Em meio à barulheira dessa algazarra festiva e rude, do intolerável som de vinte abjectas cornetas de lata, o vate Barbozinha, na tribuna do conselho, declama o poema composto especialmente para a ocasião, comovente, bíblico e louvaminheiro. Em vão Ascânio, Seixas, Leléu e outros rapazes reclamam silêncio.

Também Leonora e Elisa, duas formosuras raras, erguem as vozes e suplicam, por favor, um minuto de atenção. Do poema, ali nada ou pouco se pôde ouvir, para tristeza do bardo insigne que passara dois dias e duas noites escolhendo rimas, contando sílabas e buscando informações sobre dióxido de titânio.

- Me diga, mestre Ascânio, que diabo é isso?

O que fosse, exactamente, tão pouco Ascânio o sabia. Importante, importantíssimo produto, cuja fabricação vai significar grande economia de divisas ao país, passo fundamental para o desenvolvimento pátrio. Em que consiste, porém, disso não tem a mais mínima ideia, confessara um tanto encabulado.

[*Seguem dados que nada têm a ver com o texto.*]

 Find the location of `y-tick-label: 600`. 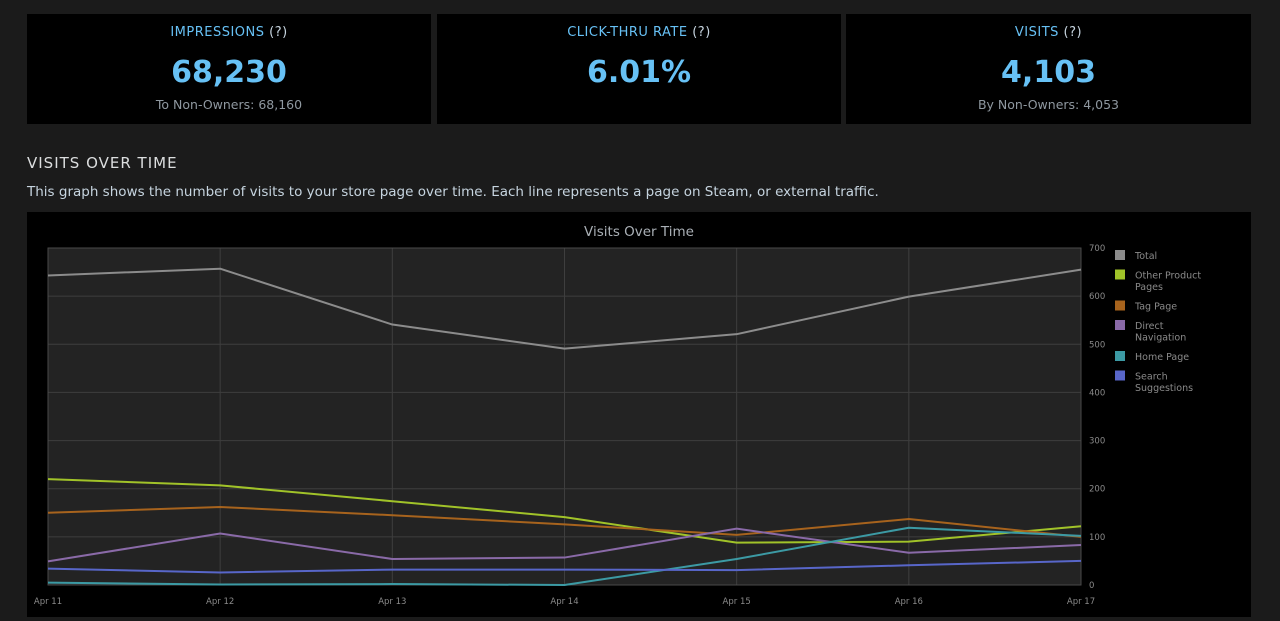

y-tick-label: 600 is located at coordinates (1097, 297).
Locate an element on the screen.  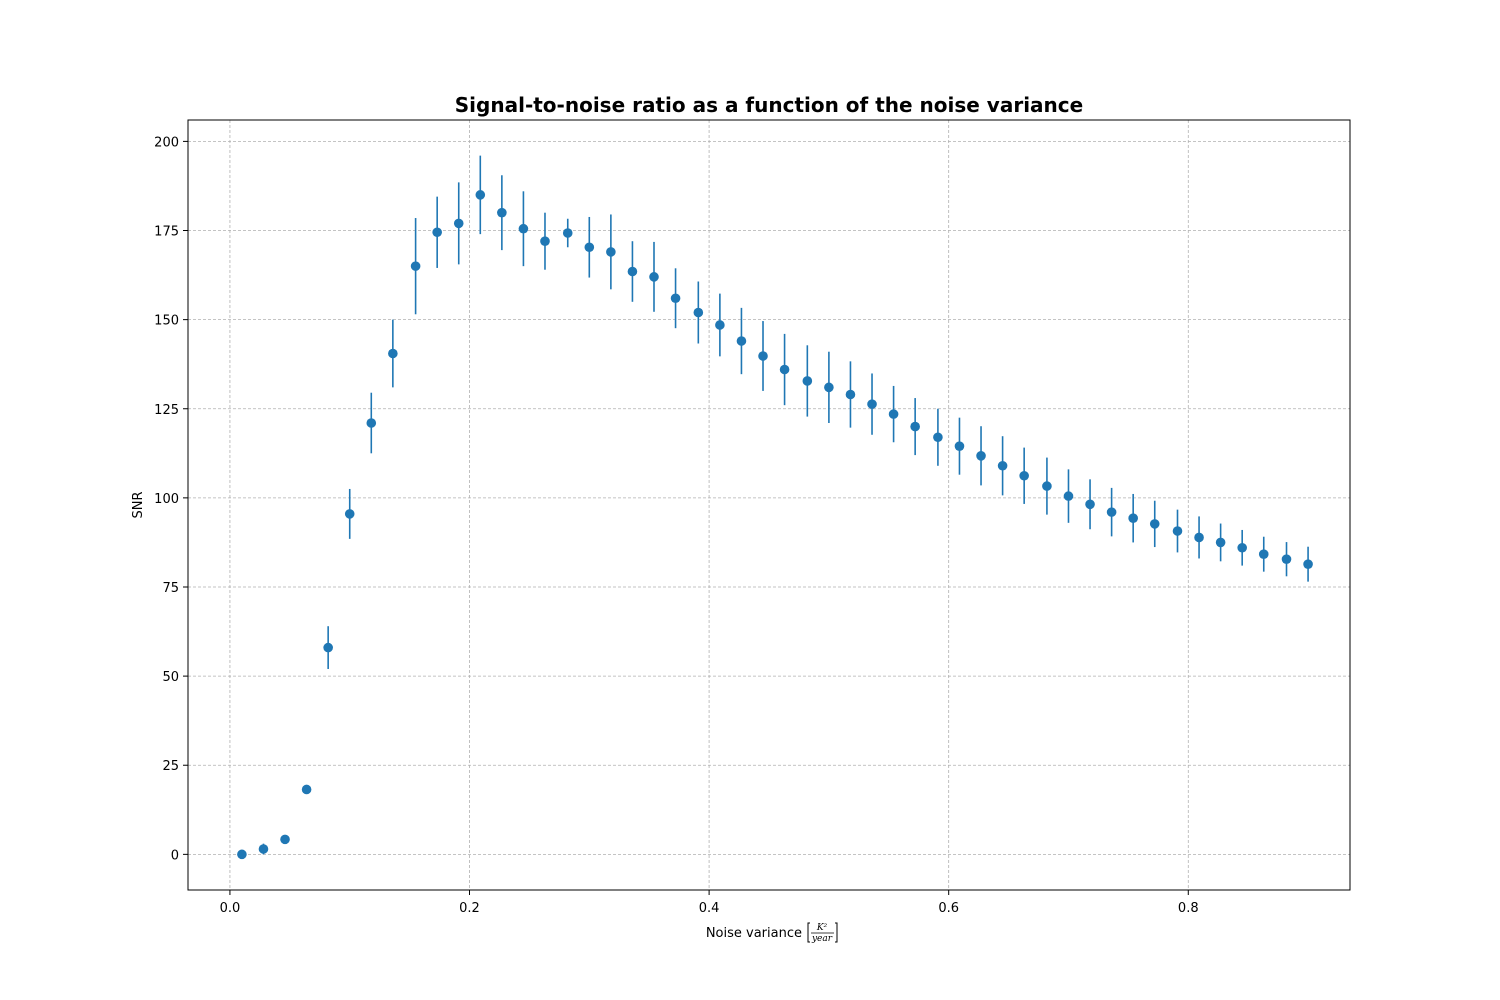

Ascânio resolve adiar para melhor ocasião o discurso anunciando aos povos a nova era: os povos, em bulha e correria, se retiram com os brindes, desinteressados de poesia e oratória. Mulheres pobres com os filhos escanchados nas ancas, homens mal vestidos levando crianças pela mão, molecotes soltos pelas esquinas, rapidamente a multidão se desfaz. Largadas nos caminhos, atiradas fora, as estampas com a efígie de Jesus, a frase do Novo Testamento e o nome da Brastânio. Não possuem valor de compra e troca.

Tendo Bafo de Bode pedido um brinde ou um trago de cachaça a Leôncio, este lhe ofereceu uma estampa, único brinde a sobrar.

- Por que não oferece à senhora sua mãe? – perguntou o mendigo ofendido.

O capenga Leôncio considera a festa um sucesso sem exemplo e a Brastânio organização digna dos maiores elogios. Único a receber sacola íntegra – não uma, três e com antecedência, sem empurrões nem briga – ainda conseguira surripiar uma corneta que termina dando a Bafo de Bode para se ver livre dele.

Pequena corneta de lata, vagabunda mas barulhenta, Bafo de Bode desce a rua a soprá-la, produzindo um som incómodo, arrepiante, medonho. Com ele obtém o silêncio necessário para onde Terto irá pendurar os novos chifres se já não tem lugar no corpo que não esteja ocupado. Resta-lhe enfiá-los no cu, são chifres de menino, não doem. O que diz Bafo de Bode, podre de
bêbado, não se repete, muito menos se escreve.